Team: Jiayi Wu, Tianfu Wang, Md Abu Bakr Siddique, Md Jahidul Islam, Cornelia Fermuller, Yiannis Aloimonos, Christopher A. Metzler.
We use conda for our envrionment mangement, use the environment.yml file to install
run python scripts/download_models.py to download pretrained models
then run sh scripts/inference/infer_real.sh to run inference on the set of example test images
Our method accepts any folder containing terrestrial image, along with the generated metric depth map from Depth-Pro.
The image and depth map should be in the same folder.
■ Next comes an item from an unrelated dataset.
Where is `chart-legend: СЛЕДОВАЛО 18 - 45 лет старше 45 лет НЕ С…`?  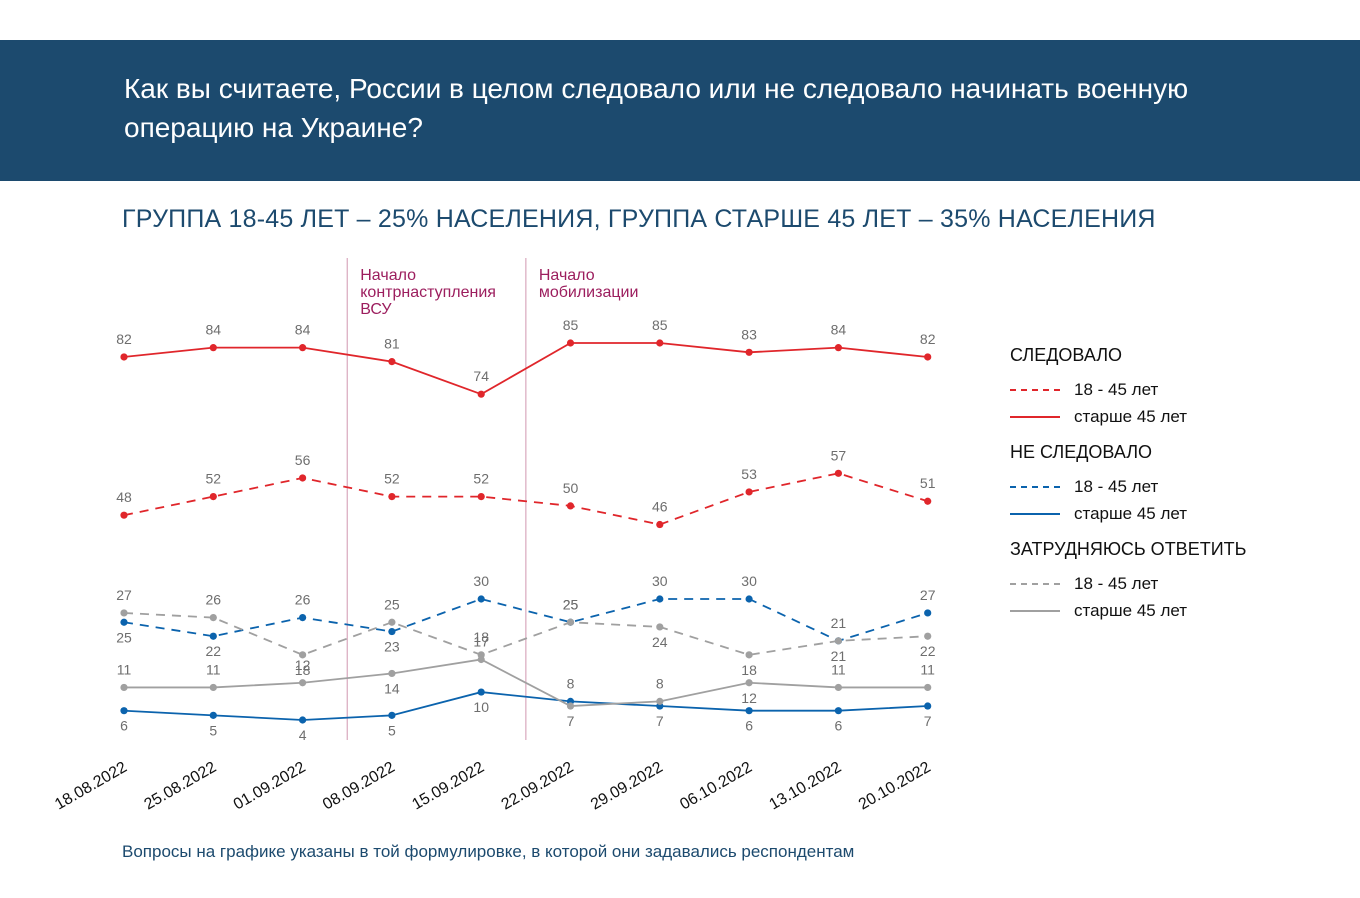
chart-legend: СЛЕДОВАЛО 18 - 45 лет старше 45 лет НЕ С… is located at coordinates (1160, 484).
The depth map should have the same file name as the image with the depth_pro suffix.
In training scripts set SCRATCH_DATA_DIR location for training data.
Please inspect slurpp/datasets/UR_revised_dataloader.py for more details.
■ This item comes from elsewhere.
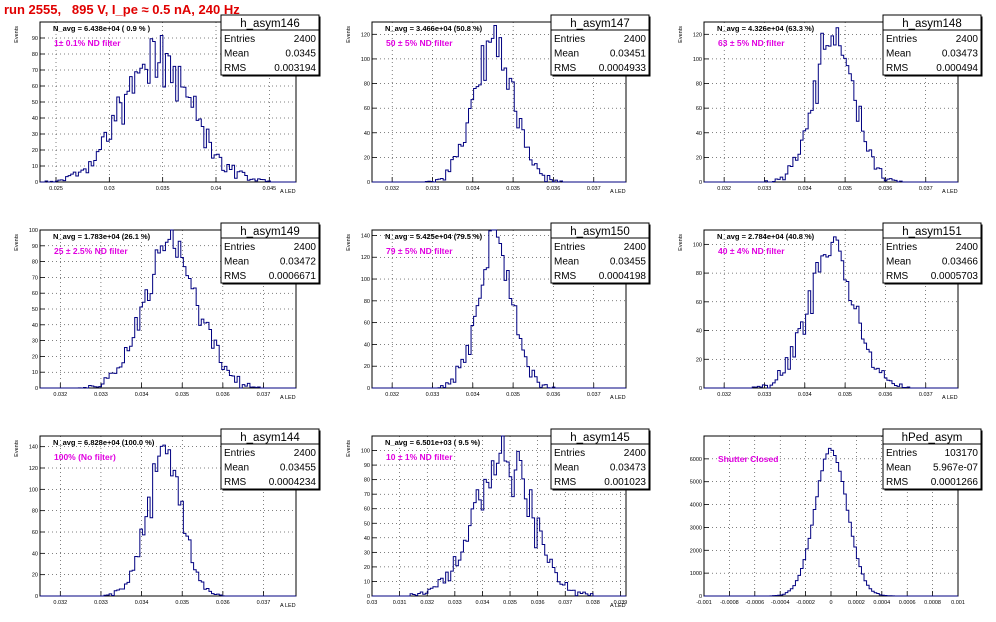  What do you see at coordinates (270, 24) in the screenshot?
I see `histogram-name: h_asym146` at bounding box center [270, 24].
diffusion unet training script is in scripts/training/learn.sh
run scripts/training/learn.sh <NAME_OF_YAML_CONFIG_FILE>
first run scripts/training/infer_stage2.sh to generate pairs of diffusion output/gt data
then run scripts/training/stage2.sh to train cross-latent decoder using paried data
This code is modified from the following papers, we thank the authors for their work:
Wang Tianfu, Mingyang Xie, Haoming Cai, Sachin Shah, and Christopher A. Metzler. "Flash-split: 2d reflection removal with flash cues and latent diffusion separation." CVPR 2025.
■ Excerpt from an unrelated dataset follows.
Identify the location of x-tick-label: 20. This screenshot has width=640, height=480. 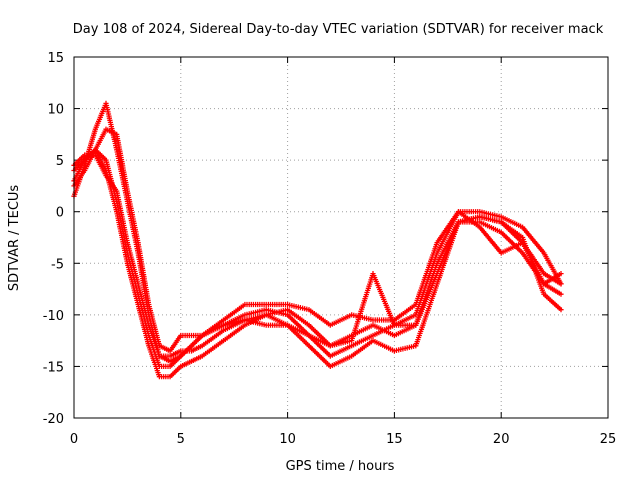
(502, 440).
Ke Bingxin, Anton Obukhov, Shengyu Huang, Nando Metzger, Rodrigo Caye Daudt, and Konrad Schindler. "Repurposing diffusion-based image generators for monocular depth estimation." CVPR 2024.
@article{wu2025single,
title={Single-Step Latent Diffusion for Underwater Image Restoration},
author={Wu, Jiayi and Wang, Tianfu and Siddique, Md Abu Bakr and Islam, Md Jahidul and Fermuller, Cornelia and Aloimonos, Yiannis and Metzler, Christopher A},
journal={arXiv preprint arXiv:2507.07878},
year={2025}
}The code and models of this work are licensed under the Apache License, Version 2.0 (as defined in the LICENSE).